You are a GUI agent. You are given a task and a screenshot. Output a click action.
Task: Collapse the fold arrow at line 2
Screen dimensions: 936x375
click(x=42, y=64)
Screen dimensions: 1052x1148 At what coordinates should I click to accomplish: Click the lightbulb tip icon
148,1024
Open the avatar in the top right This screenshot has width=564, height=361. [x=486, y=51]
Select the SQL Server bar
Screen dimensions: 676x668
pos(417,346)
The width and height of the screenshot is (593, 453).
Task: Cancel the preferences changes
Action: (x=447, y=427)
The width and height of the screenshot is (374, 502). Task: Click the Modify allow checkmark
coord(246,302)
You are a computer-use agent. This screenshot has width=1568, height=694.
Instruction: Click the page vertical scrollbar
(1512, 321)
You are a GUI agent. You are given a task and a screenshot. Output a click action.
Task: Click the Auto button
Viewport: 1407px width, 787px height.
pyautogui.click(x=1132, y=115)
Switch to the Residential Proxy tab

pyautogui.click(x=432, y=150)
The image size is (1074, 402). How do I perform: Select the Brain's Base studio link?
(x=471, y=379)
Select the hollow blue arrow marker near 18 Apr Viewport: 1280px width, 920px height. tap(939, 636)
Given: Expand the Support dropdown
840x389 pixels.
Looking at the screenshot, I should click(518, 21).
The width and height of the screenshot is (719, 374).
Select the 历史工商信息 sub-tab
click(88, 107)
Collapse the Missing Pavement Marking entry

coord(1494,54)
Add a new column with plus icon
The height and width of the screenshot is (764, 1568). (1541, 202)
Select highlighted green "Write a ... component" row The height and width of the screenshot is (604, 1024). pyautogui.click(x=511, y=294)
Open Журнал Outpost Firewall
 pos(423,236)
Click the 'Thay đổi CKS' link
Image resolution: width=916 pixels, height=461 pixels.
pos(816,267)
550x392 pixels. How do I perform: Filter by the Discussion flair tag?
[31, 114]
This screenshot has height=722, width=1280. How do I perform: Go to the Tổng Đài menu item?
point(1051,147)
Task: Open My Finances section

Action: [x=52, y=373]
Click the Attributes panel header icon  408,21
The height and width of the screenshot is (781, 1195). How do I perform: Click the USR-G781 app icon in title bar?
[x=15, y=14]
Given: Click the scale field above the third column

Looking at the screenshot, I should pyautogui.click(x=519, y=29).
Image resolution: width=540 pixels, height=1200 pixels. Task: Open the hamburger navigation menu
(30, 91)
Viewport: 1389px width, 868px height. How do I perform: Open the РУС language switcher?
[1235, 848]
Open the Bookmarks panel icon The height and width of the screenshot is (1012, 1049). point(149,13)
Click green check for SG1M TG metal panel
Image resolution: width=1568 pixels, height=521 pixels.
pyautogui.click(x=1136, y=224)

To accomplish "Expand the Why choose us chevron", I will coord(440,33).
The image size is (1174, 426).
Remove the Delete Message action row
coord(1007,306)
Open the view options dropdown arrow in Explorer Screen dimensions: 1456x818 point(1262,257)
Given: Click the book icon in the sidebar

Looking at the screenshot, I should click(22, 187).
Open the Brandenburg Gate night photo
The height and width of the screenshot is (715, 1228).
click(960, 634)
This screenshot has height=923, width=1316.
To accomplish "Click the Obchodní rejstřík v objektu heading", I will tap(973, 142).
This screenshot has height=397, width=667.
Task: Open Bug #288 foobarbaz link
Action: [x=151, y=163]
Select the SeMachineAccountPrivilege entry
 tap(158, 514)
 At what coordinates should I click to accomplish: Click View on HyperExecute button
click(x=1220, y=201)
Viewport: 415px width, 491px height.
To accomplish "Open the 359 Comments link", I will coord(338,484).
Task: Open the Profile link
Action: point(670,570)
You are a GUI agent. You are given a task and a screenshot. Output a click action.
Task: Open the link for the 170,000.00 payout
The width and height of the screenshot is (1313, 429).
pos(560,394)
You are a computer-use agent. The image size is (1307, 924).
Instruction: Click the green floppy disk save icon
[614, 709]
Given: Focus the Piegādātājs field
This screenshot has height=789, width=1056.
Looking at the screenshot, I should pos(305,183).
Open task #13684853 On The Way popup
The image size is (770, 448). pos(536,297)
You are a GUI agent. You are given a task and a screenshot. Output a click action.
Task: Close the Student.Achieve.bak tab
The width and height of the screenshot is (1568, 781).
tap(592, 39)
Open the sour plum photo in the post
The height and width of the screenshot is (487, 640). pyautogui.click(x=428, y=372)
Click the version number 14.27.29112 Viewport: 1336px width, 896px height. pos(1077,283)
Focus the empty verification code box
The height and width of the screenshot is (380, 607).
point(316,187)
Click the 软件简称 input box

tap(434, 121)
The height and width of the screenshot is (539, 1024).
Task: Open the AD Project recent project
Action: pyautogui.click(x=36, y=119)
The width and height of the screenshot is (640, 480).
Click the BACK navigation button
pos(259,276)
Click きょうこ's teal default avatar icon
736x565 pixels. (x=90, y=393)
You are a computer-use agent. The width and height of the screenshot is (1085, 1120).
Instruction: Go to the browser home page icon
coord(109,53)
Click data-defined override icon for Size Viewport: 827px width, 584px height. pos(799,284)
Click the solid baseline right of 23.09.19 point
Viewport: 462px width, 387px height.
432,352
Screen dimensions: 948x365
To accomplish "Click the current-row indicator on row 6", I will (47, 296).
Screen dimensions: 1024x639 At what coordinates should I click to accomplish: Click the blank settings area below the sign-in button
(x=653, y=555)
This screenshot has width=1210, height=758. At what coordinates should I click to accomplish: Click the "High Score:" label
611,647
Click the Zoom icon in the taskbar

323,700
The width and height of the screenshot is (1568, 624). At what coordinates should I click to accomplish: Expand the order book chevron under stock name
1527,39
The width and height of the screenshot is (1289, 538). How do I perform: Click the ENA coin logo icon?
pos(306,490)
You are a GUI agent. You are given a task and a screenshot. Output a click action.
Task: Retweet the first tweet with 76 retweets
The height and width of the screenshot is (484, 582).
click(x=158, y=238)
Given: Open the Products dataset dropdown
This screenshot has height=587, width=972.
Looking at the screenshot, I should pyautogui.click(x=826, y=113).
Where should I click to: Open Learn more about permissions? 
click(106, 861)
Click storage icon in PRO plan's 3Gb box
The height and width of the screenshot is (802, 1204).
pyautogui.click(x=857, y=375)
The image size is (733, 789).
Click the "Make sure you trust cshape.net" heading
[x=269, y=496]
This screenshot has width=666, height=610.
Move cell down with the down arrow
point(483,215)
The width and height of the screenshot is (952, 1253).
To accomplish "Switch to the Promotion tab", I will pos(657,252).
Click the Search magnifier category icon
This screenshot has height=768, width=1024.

▶ _ASSIGNMENT_: Looking at the records, how many of the lines contain the string "right"? Only the number should be given.

▶ _EXERCISE ANSWER_: 2